(ENTRIES PROVIDED)

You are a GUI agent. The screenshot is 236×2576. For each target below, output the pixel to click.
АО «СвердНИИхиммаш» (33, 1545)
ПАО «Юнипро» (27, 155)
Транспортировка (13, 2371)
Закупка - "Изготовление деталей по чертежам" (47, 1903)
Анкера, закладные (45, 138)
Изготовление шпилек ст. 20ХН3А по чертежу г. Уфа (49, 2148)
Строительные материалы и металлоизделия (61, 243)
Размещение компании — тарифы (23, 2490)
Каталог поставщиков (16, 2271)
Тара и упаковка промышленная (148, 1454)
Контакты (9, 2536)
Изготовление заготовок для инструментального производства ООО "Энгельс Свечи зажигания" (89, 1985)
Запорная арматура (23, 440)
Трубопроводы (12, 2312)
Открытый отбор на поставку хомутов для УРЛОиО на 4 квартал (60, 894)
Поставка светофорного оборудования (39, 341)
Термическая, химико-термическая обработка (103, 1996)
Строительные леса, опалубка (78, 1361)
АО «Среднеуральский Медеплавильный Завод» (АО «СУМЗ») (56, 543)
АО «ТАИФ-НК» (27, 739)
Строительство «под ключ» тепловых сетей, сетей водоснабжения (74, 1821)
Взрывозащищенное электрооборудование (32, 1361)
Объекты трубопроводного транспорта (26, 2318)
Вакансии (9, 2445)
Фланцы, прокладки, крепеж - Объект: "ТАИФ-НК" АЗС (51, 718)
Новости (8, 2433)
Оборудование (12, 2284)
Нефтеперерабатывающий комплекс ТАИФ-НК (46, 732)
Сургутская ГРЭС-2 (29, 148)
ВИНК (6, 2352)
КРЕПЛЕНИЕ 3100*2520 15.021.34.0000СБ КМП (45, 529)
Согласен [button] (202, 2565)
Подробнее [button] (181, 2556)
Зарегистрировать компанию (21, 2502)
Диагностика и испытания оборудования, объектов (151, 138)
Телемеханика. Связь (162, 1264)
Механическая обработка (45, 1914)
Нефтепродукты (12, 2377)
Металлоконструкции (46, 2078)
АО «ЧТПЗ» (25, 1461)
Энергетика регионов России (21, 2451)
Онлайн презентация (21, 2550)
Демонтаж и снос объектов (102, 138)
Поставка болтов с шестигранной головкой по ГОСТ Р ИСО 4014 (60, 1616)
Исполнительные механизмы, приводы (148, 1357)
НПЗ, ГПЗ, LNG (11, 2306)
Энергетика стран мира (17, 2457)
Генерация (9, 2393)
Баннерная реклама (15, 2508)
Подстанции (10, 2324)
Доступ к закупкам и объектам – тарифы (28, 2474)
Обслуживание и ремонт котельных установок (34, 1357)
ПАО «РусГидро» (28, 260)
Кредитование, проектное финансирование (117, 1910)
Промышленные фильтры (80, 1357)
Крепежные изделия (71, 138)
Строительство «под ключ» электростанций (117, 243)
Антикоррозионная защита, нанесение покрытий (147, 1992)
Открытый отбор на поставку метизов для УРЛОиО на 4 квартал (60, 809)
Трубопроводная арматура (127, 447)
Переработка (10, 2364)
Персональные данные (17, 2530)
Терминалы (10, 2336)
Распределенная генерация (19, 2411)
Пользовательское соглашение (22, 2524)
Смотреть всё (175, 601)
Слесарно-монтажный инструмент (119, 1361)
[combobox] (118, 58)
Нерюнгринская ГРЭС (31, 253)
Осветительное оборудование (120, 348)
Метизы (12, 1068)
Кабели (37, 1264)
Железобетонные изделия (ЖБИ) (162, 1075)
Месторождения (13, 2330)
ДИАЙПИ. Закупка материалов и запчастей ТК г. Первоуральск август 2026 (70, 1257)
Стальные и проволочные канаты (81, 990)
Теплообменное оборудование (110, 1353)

(End ENTRIES PROVIDED)

YOUR GOAL
The required output is every line above that contains the string "Открытый".

SOLUTION TO THE EXERCISE
Открытый отбор на поставку хомутов для УРЛОиО на 4 квартал (60, 894)
Открытый отбор на поставку метизов для УРЛОиО на 4 квартал (60, 809)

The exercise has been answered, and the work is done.